A Heartbreaking Work of Staggering Genius

Photo: Matt Nettheim/Courtesy of Warner Bros. Entertainment

What an impossible task Spike Jonze has set for himself, adapting one of the few works that can be confidently called “perfect.” Maurice Sendak’s illustrated children’s book Where the Wild Things Are is the tale of a little boy’s tantrum and his fed-up mother’s rejection, and of the dream that transports him over the sea in his wolf pajamas to a land of monsters that crown him king and help him act out all his rowdy, infantile impulses—until the rage goes out of his system, melancholy comes, and he longs to return home. The huge creatures are right on the border between stuffed-animal cuddlesome and mythically grotesque. Childlike fantasies in Sendak’s world are always double-edged: They can liberate you or eat you up—or both.

Jonze’s film is a different animal from Sendak’s.
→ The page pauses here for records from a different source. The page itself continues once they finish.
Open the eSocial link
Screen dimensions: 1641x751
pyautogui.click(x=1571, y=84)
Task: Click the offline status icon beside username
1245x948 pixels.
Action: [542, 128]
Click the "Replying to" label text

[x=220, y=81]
It’s tamer and more domesticated, and its characters come with a backstory. As with many compact works, to expand is to decompress and diminish. Jonze, who wrote the script with Dave Eggers, fills in too much of the life of Max (played by Max Records—his real name, fancy that), now a lonely casualty of his parents’ divorce who freaks out when his mom (Catherine Keener) gets frisky with a date (Mark Ruffalo). One alteration is unpardonable: Max dashes out of the house and into the woods instead of getting sent to bed without supper, so there are no bedroom walls melting away and no waves rolling in—one of the book’s most archetypal images. No warm supper awaits Max’s return. What can you say? Bad adapters, bad. But once the boy is in his boat being tossed on the waves, things go swimmingly. That’s when Jonze’s Where the Wild Things Are begins to cast a spell all its own.
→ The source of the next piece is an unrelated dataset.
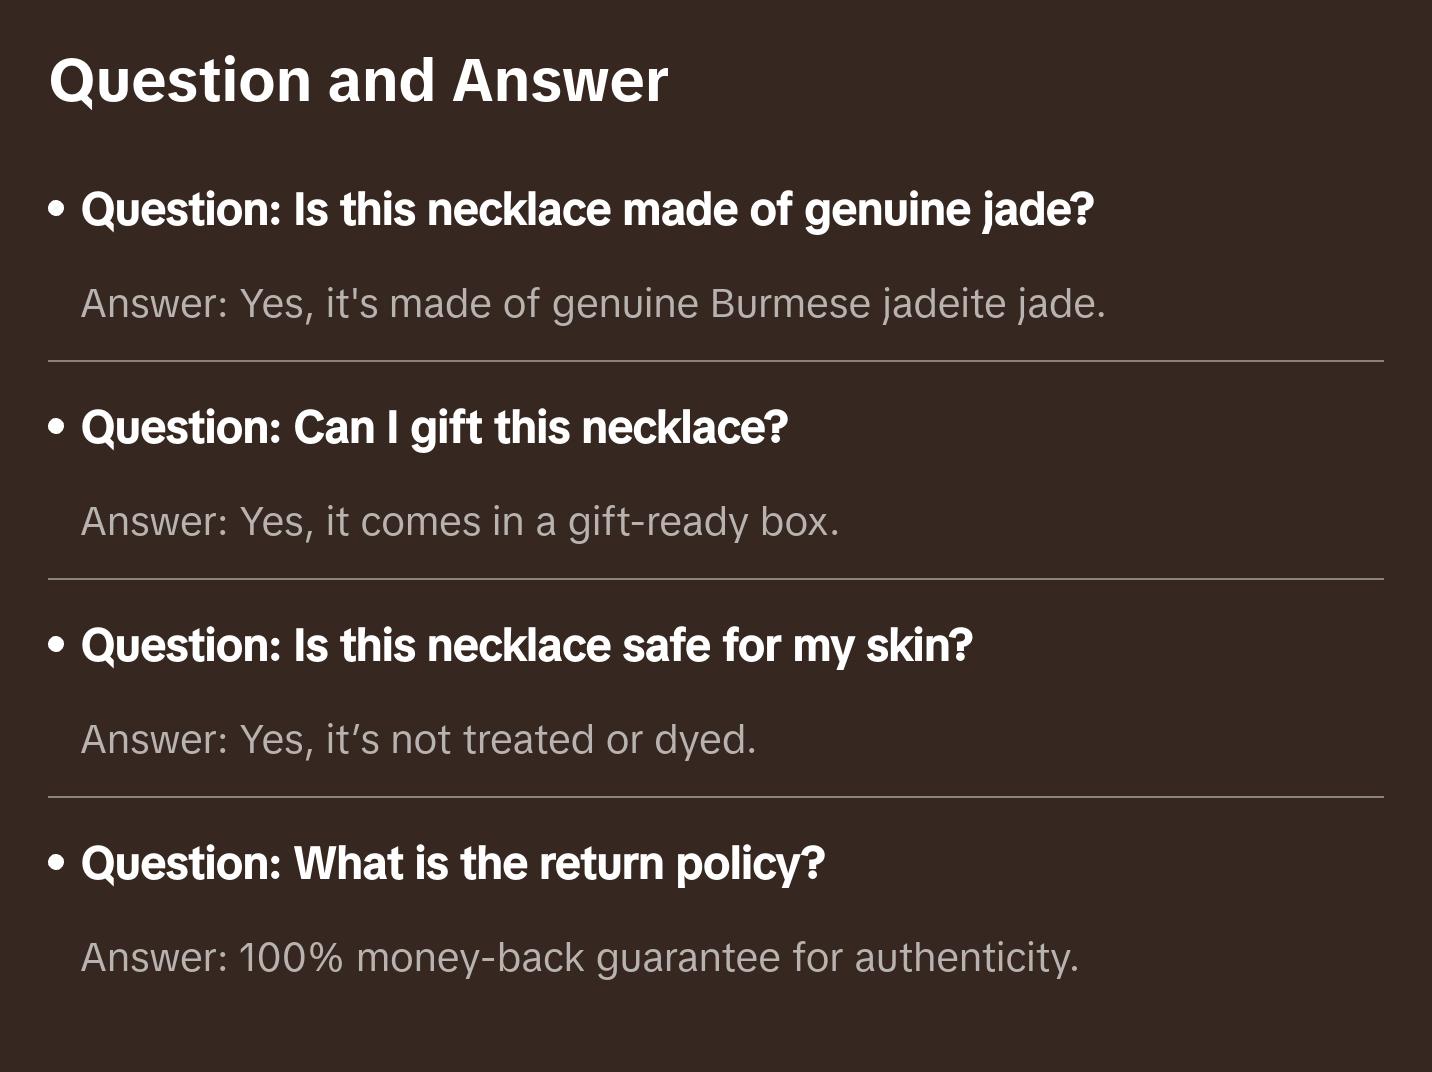Click divider below the gift-ready box answer

click(715, 579)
Jonze and Eggers’s most agreeable innovation is turning Sendak’s rather anonymous beasts into complex, conflicted personalities. They sit around quarreling, smashing things, making holes in trees, staring into space, and wishing for a leader. They’re like a counterculture commune after all the hippies and their woks have left, after the drugs have stopped working so well. And then comes little Max, who proclaims himself a king to keep them from devouring him. Max Records (I still can’t get over that name) has a mop of dark hair and a sweet face, but his Max is petulant and edgy. It’s a wonderful performance; you’d never know he was acting opposite nine-foot puppets.
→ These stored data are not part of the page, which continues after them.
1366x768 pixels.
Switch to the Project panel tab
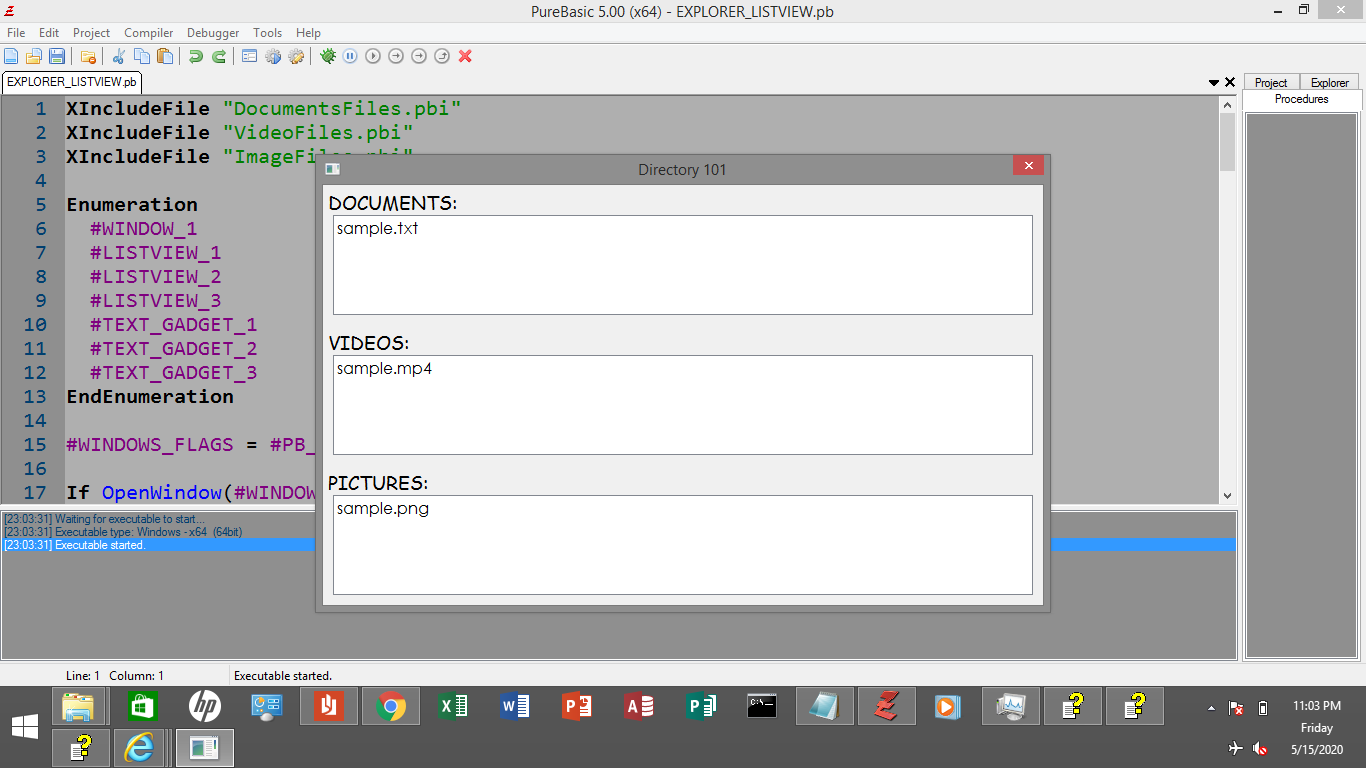click(1271, 83)
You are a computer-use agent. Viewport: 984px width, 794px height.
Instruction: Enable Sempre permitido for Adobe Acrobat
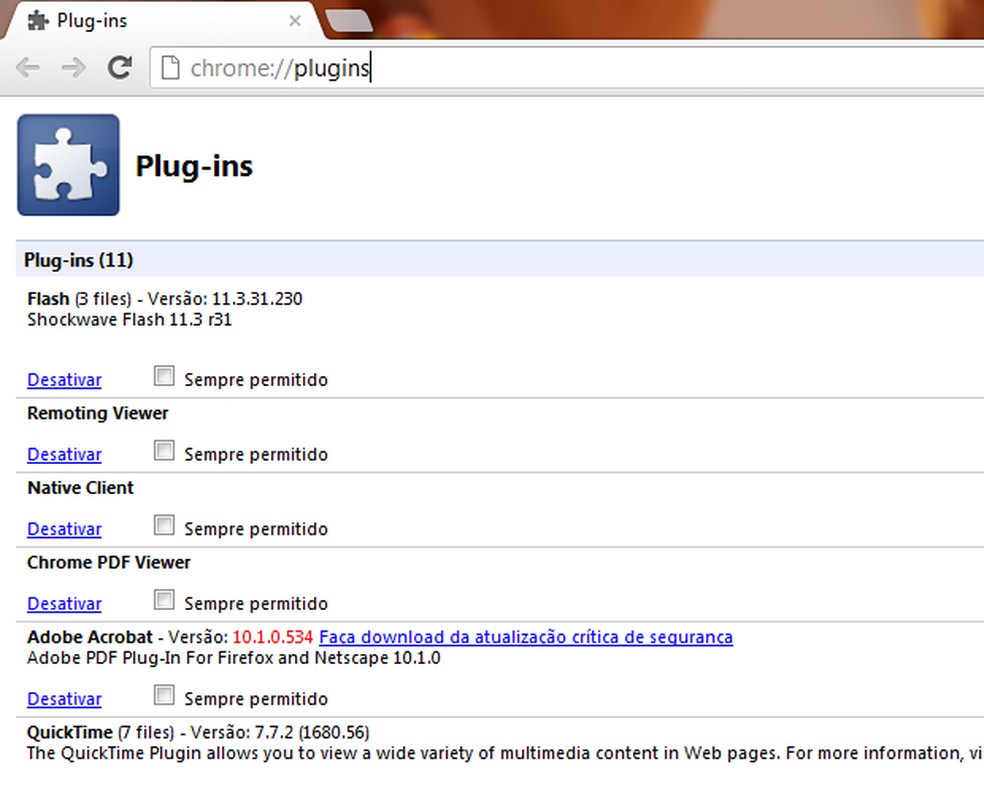pyautogui.click(x=163, y=693)
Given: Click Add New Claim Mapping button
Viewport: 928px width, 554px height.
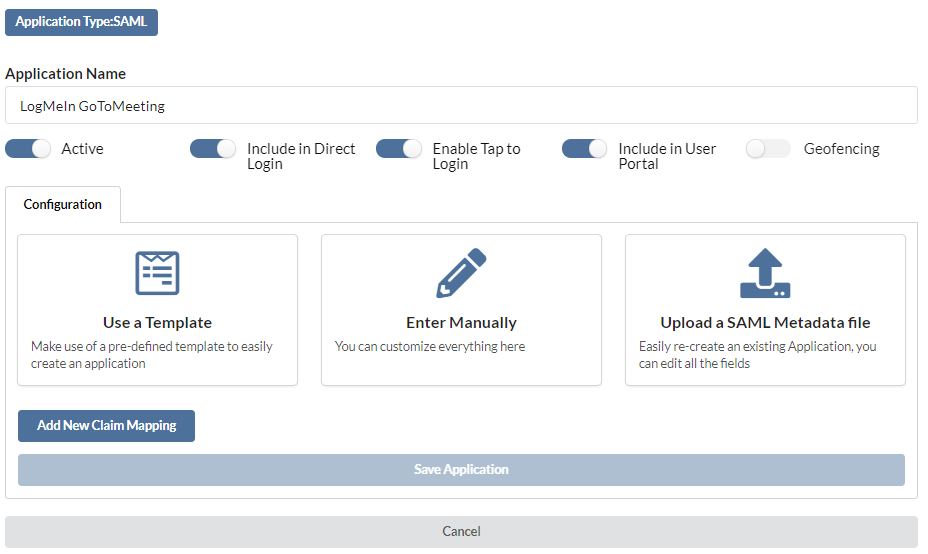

If you’ve seen the previews, you know that the setting is real (it’s the rocky coast of Australia) and the creatures are decidedly not. The mix of an unruly landscape, a live boy, and kiddie-show fakery shouldn’t jell—or should jell only on the level of a Muppet movie. But it works like a dream. Instead of being bombarded by computer illusions, we’re allowed to suspend our disbelief, to bring our own imaginations into play. For all the artfulness, the feel of the film is rough-hewn, almost primitive. It’s a fabulous tree house of a movie.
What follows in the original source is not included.